Problem description >>
Everything from the first line of the material below through the line containing "You are a computer-use agent." must be retyped exactly, and nothing past it.

Dataset records >>
····················
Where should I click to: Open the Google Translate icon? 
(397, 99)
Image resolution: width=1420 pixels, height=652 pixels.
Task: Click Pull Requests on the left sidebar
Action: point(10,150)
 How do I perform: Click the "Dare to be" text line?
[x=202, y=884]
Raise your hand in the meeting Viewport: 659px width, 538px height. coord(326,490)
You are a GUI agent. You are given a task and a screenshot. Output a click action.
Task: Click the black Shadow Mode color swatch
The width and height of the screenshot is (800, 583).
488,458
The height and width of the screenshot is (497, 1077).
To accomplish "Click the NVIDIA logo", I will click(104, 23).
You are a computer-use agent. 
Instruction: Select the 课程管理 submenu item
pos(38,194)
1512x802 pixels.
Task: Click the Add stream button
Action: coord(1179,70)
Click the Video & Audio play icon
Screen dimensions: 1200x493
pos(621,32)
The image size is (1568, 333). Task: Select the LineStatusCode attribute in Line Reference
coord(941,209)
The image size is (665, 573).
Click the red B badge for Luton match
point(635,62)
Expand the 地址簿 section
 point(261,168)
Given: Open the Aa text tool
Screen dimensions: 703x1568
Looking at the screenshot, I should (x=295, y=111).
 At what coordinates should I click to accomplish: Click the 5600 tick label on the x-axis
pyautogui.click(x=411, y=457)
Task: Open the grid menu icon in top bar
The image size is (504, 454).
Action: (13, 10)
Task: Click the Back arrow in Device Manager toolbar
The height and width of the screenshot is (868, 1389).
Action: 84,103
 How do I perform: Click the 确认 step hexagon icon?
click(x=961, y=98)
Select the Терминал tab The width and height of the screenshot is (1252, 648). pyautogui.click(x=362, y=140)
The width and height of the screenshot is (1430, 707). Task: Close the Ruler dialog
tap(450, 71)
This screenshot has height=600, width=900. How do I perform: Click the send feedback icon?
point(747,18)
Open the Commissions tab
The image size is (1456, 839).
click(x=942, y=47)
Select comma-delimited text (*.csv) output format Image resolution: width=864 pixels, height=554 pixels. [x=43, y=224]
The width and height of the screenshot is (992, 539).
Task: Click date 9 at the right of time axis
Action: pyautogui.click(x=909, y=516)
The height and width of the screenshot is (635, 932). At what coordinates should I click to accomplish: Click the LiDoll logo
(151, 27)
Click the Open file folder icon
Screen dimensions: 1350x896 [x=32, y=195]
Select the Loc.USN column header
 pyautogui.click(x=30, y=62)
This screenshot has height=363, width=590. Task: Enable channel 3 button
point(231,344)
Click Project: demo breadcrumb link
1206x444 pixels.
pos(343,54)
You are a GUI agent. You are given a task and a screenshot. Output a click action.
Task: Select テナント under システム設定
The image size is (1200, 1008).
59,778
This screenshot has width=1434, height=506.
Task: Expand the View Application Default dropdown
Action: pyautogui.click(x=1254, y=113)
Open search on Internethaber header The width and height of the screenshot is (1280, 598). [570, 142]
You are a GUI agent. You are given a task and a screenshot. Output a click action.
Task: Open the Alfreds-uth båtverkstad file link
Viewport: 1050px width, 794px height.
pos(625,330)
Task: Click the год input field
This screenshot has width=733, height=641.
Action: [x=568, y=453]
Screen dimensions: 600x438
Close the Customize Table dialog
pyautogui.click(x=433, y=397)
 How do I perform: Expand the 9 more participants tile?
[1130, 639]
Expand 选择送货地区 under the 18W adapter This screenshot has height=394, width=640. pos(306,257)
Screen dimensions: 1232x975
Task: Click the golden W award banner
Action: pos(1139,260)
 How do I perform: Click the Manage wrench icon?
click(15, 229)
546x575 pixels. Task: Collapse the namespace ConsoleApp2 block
····················
The answer >>
Where should I click to: Open the Google Translate icon? 
(397, 99)
Image resolution: width=1420 pixels, height=652 pixels.
Task: Click Pull Requests on the left sidebar
Action: point(10,150)
 How do I perform: Click the "Dare to be" text line?
[x=202, y=884]
Raise your hand in the meeting Viewport: 659px width, 538px height. coord(326,490)
You are a GUI agent. You are given a task and a screenshot. Output a click action.
Task: Click the black Shadow Mode color swatch
The width and height of the screenshot is (800, 583).
488,458
The height and width of the screenshot is (497, 1077).
To accomplish "Click the NVIDIA logo", I will click(104, 23).
You are a computer-use agent. 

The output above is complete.